Garmisch-Partenkirchen – Michael Maurer will mal nicht so sein. Er fängt mit

Wird noch sauber gemacht, verspricht die Gemeinde: Der Vorraum des Rennbüros ist eine Baustelle.

dem Positiven an. Mit dem Innenraum im Skistadion. Was da passiert, „ist in Ordnung“. Vor allem die Arbeiter geben Vollgas, damit die Anlage rechtzeitig fertig wird für die ersten Skisprung-Trainingseinheiten im Herbst. Der Rollrasen liegt bereits drin. Nett. Nur – der alte, sagt Maurer, hätt’s noch getan. „Jetzt haben wir halt einen Rasen statt einem Rasen.“ Die Verbesserungen, die sich durch die aktuelle Sanierung des Olympia-Skistadions für den Skiclub Partenkirchen ergeben, bezeichnet der Präsident als gleich null. Ginge es nach ihm, er hätte die Prioritäten anders gesetzt. Hätte für die 10,37 Millionen Euro – so viel sind aktuell für das Projekt genehmigt – Dinge angepackt, die aus der Anlage und seinen Gebäuden einen Ort machen, der sich für Großveranstaltungen wirklich eignet – ohne, dass man jedes Mal nachbessern muss. Aber: „Das Skistadion ist von einer Event-Arena so weit entfernt wie wir vom Mond.“

40 Container für das Neujahrsskispringen

Jahr für Jahr stellen die Organisatoren des Neujahrsskispringens um die 40 Container und Zelte unter anderem für Toiletten, Verpflegung, Betreuung auf – dieses Mal werden es mehr denn je. Das beinhaltet eine weitere gute Nachricht aus der Gemeinde: Das Neujahrsskispringen 2020 wird stattfinden, die Arbeiten werden fertig. „Wir können den Sport ausüben“, bestätigt Maurer. „Das war’s aber auch.“ Die Bedingungen – grenzwertig.

Das Rennbüro ist eine Baustelle. Genauso wie die anderen Räume, die das Organisationsteam, Sanitäter und Polizisten nutzen. Alle Heizungen sind abmontiert, die Toiletten herausgerissen, Baumaterial liegt herum.

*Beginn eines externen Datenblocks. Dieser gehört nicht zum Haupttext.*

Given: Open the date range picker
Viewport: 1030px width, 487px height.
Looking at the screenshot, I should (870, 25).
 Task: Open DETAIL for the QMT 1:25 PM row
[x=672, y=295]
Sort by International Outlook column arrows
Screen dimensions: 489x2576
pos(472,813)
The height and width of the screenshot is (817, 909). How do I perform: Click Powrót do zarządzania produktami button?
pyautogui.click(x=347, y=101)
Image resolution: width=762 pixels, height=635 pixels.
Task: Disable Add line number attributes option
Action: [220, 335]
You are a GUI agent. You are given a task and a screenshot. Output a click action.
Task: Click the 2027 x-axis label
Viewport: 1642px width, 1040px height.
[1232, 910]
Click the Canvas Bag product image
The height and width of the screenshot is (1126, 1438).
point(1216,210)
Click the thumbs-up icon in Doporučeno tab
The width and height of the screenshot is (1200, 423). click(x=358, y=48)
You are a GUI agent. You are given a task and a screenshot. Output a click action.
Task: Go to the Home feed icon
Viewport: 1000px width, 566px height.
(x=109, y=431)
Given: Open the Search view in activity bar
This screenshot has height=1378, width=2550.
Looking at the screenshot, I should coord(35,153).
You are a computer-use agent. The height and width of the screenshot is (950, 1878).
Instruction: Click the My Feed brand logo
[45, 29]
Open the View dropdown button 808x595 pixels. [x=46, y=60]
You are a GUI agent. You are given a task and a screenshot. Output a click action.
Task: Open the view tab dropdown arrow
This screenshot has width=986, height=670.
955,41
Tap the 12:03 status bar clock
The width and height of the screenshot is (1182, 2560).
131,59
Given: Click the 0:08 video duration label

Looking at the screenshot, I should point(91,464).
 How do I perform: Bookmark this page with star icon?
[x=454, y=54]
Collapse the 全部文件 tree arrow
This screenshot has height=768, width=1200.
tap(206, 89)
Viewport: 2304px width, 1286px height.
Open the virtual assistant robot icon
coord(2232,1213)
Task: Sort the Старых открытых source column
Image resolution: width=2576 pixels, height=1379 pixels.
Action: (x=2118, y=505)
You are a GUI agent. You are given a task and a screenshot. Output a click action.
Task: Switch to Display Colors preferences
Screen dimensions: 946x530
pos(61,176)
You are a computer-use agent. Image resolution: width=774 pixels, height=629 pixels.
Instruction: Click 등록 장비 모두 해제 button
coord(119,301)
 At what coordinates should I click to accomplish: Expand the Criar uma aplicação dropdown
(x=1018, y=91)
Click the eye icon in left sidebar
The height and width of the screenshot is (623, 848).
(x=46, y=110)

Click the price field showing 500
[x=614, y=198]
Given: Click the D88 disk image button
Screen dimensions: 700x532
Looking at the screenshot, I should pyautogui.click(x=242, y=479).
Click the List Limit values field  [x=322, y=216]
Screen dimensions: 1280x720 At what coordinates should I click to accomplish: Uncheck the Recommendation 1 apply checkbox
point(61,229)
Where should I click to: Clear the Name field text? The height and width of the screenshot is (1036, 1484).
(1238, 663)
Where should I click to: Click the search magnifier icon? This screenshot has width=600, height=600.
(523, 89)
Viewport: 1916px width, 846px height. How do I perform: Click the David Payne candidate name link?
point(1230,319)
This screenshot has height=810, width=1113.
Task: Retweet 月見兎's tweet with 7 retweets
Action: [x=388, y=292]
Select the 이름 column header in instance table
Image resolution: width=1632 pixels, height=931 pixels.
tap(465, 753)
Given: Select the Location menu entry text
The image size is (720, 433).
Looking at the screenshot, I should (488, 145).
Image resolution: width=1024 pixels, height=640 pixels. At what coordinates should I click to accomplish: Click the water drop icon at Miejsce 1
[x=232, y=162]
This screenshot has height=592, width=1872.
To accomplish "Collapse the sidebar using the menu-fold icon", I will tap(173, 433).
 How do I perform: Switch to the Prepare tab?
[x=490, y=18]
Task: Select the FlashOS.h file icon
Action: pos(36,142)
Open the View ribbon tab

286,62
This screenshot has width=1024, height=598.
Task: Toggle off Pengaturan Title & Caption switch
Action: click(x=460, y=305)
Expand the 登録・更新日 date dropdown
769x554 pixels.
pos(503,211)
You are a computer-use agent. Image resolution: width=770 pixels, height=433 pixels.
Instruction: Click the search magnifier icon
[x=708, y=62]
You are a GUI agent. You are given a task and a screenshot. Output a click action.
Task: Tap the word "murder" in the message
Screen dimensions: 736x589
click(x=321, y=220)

Dass die Zimmer in der Ostkurve saniert werden, steht außer Frage. Über Jahre drang Wasser ein, das Mauerwerk ist marode und schwer beschädigt. Nur: Muss man an allen Ecken anfangen?, fragt Maurer. Im April 2018 zog der SCP aus. Zum 1. Januar 2020 zieht er definitiv nicht wieder ein. Das hatte sich Maurer anders vorgestellt. Die Gemeinde offenbar nicht. Genau im Zeitplan liegen die Arbeiten, sagt Sprecherin Ute Leitner.

Sanierung des Olympia-Skistadions: Arbeiten im Zeitplan

Einiges hat sich getan. Gebäudeteile wurden energetisch saniert, Räume durch aufwändige Deckenkonstruktionen abgedichtet, der Tribünen-Unterbau zum Teil erneuert, die viel diskutierten Fahnenmasten samt Flaggen – sie sind bestellt – kommen zurück. Was das Rennbüro, Maurers „größter Schmerz“, und alle Bereiche betrifft, die für das Neujahrsspringen benötigt werden, versichert Leitner: Es wird alles professionell gereinigt. Das bezweifelt Maurer nicht. Eine Lösung gebe es immer. „Aber alles ist immer nur irgendwie.“ Elektroheizungen werden während der Großveranstaltung aufgestellt, zudem Toilettencontainer. Auch für die Sanitäter wird ein Provisorium geliefert, wo sie Verletzte versorgen können.

Bauchschmerzen bekommt Maurer angesichts der Umstände keine. Das Sportliche sei das Wichtigste. Und das wird laufen. Seit 13 Jahren organisiert er als OK-Präsident das Neujahrsspringen. „Der SCP ist Meister im Improvisieren. Mit Zertifikat“. Provisorien und Übergangslösungen sind seine Spezialität.

Sitzschalen für die Besucher des Neujahrsskispringens für 35.000 Euro 

Jahr für Jahr lässt der Verein auf der Westtribüne Sitzschalen montieren. Für jedes Mal rund 35 000 Euro. Daran ändert sich nach der Sanierung nichts. Auch nicht am Zustand der Stufen. Schief und krumm kommen sie daher. „Das ist irre.“ Im Osten wuchert das Unkraut. „Da können sie jetzt dann einen Gärtner anstellen.“ Maurer lacht. Auch wenn ihm nicht danach zumute ist.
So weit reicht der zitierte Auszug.